実は、こんなにすんなり会話できたわけではなく、辞書をひきひき、筆談したりして、これだけのことをやりとりするのに、30分もかかった。簡単な単語さえも英語は全然通じないのだ。外国人は滅多に来ないのかな?ホテルでさえ通じないなんて。

ひとまず宿が決まるとホッとする。アルゼンチンでの初めての宿だ。思っていたより安くてよかった。ガイドブックでアルゼンチンのホテルの相場を見ると、5つ星などの高級ホテルは、日本と同等の値段なのだ。ここも外観がりっぱそうに見えるので、一人あたり$35なのかと思ったら、一部屋の値段だった。あとで部屋に入ってみたら、納得。部屋は特に美しいわけでも広いわけでもない。バスタブはなく、水周りはあまり清潔そうではない。シャワーも、いくら待ってもお湯にならない。着替えてクレームに行くと、ガスか何かの栓を開けるのを忘れていたみたいで、ごめん!といってどこかの部屋で操作していた。オフシーズンでずっと客なんかなかったんだろうか?でも、宿帳書くとき、確か昨日の日付でお客が一組あったのを見た。今晩は私達だけだ。栓を開いても、お湯が出るまでに5分以上かかった。
まあ、横になって寝れるのだから贅沢は言わない。

twilight ご飯食べに行こう。でも確かレストランは20時過ぎないと開いてないって本に書いてあったような気がする。探索をかねて、とりあえず出てみる。すると、やっぱりどこもまだCLOSEDだ。どこもっていっても、ホテルの周りには2,3軒しかないんだけど。

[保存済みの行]
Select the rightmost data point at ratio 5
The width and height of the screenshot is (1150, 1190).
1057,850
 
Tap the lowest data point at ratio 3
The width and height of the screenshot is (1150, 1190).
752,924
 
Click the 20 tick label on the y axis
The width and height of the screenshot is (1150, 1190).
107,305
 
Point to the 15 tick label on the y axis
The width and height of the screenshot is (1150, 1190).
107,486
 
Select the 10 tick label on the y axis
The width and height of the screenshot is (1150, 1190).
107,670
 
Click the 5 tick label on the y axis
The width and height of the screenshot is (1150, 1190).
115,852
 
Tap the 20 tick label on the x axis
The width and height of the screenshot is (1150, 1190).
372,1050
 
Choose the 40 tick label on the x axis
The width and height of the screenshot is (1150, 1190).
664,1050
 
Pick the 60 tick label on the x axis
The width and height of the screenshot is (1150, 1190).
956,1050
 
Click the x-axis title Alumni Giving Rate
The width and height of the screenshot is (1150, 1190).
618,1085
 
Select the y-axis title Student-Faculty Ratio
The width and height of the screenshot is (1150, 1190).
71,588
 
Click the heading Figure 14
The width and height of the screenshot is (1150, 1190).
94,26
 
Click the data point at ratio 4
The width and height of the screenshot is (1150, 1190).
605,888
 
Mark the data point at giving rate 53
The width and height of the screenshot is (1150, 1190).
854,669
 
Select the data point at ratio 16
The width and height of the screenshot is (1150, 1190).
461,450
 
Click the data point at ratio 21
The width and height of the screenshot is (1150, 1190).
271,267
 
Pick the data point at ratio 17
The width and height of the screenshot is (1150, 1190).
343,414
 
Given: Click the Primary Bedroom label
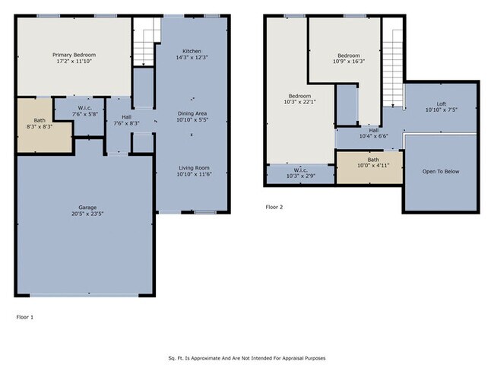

> [課題 A] アルゼンチンの旅行記では、1人あたりだと思われていた$35は、実際には何の値段でしたか。
> [課題 B] アルゼンチンの旅行記を、最後の文の続きから書き進めてください。

> [最終結果 A] 一部屋の値段でした。

> [最終結果 B]
帰り道、ものすごーくきれいな夕焼けを見た。うーん、これを見ただけでも長い道をやってきた意味があったか。心が洗われるような強烈なオレンジ色だった。

シャワー浴びて、8時過ぎたのを確認して、再度外へ。
歩いていける近くのレストランへ行こう。8時を少し回った頃に行ったのに、それでもやはり私達は一番手だった。メニューがないって?店のおばさんは娘を呼んで来て、英語の通訳をさせた。鳥と牛とパスタの4種類ぐらいしかないらしい。
おなか一杯になったら、もうすぐに眠い。実に72時間(3日)ぶりに横になって、熟睡する。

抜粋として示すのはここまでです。